Siyasi partiler, özellikle de iktidarda bulunanlar halkın nabzını tutmak adına belli dönemlerde kamuoyu anketleri yaptırırlar.
Ak Parti kurmayları bunlardan birini hafta içinde Başbakan Recep Tayyip Erdoğan’a sunmuşlar.
Sabah gazetesinin haberine göre araştırmanın amacı, hükümetin izlediği politikalara vatandaşın verdiği tepkiyi öğrenmek imiş. Ankette siyasetten Özel Yetkili Mahkemeler’in kaldırılmasına, Türkiye’nin Suriye politikasından Fettullah Gülen’in ABD’den geri dönmesine değin pekçok soru yer almış.
Öyle ya, ÖYM’lerin kaldırılma kararı kime ait? Hükümetin ilgili bakanlığına.
Türkiye’nin dış politikasını, özellikle Suriye ile ilgili süreci kim yönetiyor? AK Parti İktidarı.
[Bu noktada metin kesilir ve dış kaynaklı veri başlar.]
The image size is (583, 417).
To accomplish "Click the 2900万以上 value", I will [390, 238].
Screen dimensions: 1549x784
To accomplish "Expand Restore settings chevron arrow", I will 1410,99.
Gülen’e dön çağrısını kim yaptı? Bizzat Başbakan Erdoğan.
Darbeleri soruşturan ve askeri vesayete karşı çıkan kim? Ak Parti hükümeti.
Aziz Yıldırım sorusu!
Gelelim Başbakan Erdoğan’a sunulan anketin en can alıcı sorusuna:
“Fenerbahçe Başkanı Aziz Yıldırım bazı maçlarda şike yapmaktan, bazı maçlarda teşvik primi vermekten mahkum edilmesine rağmen tahliye edildi. Yıldırım’ın tahliyesini nasıl karşılıyorsunuz?”
Hoppalaa demeden önce merak ettik;
Bu araştırma ve içeriği AK Parti’nin talimatı ile yapılmadı ise Aziz Yıldırım sorusunun ankette ne işi var ve yanıtları niçin Başbakan’ın masasına kondu?
Yok, araştırmanın sonuçları AK Parti kurmaylarının onayından geçti ise Fenerbahçe Başkanı Yıldırım’ın da adının karıştığı şike davası hükümetin icraatleri ile nasıl ilişkilendirilebilir?
Konu bağımsız yargının yetki alanına girmiyor mu? Ortaya çıkan sonuç iktidar partisinin bundan sonra izleyeceği politikaları nasıl şekillendirir?
Hükümet ve en yetkili isimleri 3 Temmuz 2011 tarihinden bu yana şike soruşturmasının siyasi bir yanı olmadığını tekrarlıyor ve bağımsız yargıyı işaret ediyor.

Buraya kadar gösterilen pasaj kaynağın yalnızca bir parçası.